+++ SELECTION

When assessing risk in aviation safety, one of the most common tools used is the ICAO 5x5 matrix. While widely adopted, it comes with a significant limitation: estimating “likelihood” often feels like guesswork, especially when dealing with rare but high-risk events.

That’s where the Event Risk Classification (ERC) model stands out.

Instead of trying to estimate how likely an outcome is, ERC asks a different question:

How many layers of defense were left between the event and an accident?

A Real-World Example: When the Last Line of Defense Fails

Consider this scenario:

🚨 A TCAS Resolution Advisory (RA) is ignored by the flight crew. They visually acquire the traffic and decide not to follow the RA. There’s no collision, but only by chance. Another aircraft could have been there, unseen.

How would this event be scored?

  • ICAO 5x5 Matrix: Possibly a score of 10 (moderate severity, unlikely likelihood)

  • ERC: 2500 — the maximum score

Why the huge difference?

👉 Because the final safety barrier failed. In this case, TCAS was the last remaining defense, and the only thing that prevented an accident was luck.

++++++
+++ DATASET SECTION

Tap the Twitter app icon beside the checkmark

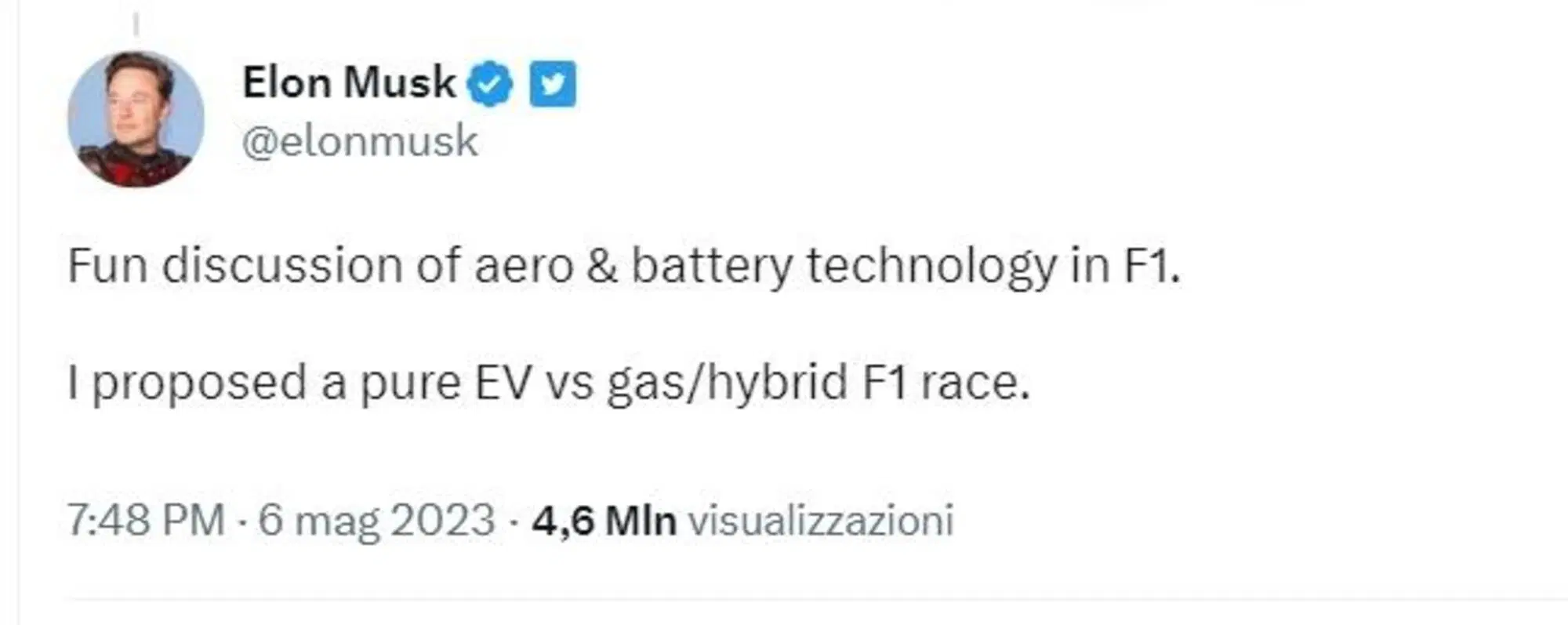[554, 83]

++++++

STATED TASK:
Continue the article on Event Risk Classification in aviation safety, picking up after its last sentence.

TASK OUTPUT:
ERC Reflects Proximity to Catastrophic

This is the strength of ERC: It doesn’t just classify what happened—it tells us how close we came to a major event.

And because ERC assigns higher values to severe occurrences, they don't get buried in trend data. Instead, they stand out, prompting proactive action and better resource allocation.

Risk Assessment Grounded in Reality

When risk assessment is based on defense integrity instead of speculative probability, the result is a more accurate picture of operational safety.

ERC helps safety teams prioritize what matters most, detect weak signals in safety data, and support a strong, informed safety culture.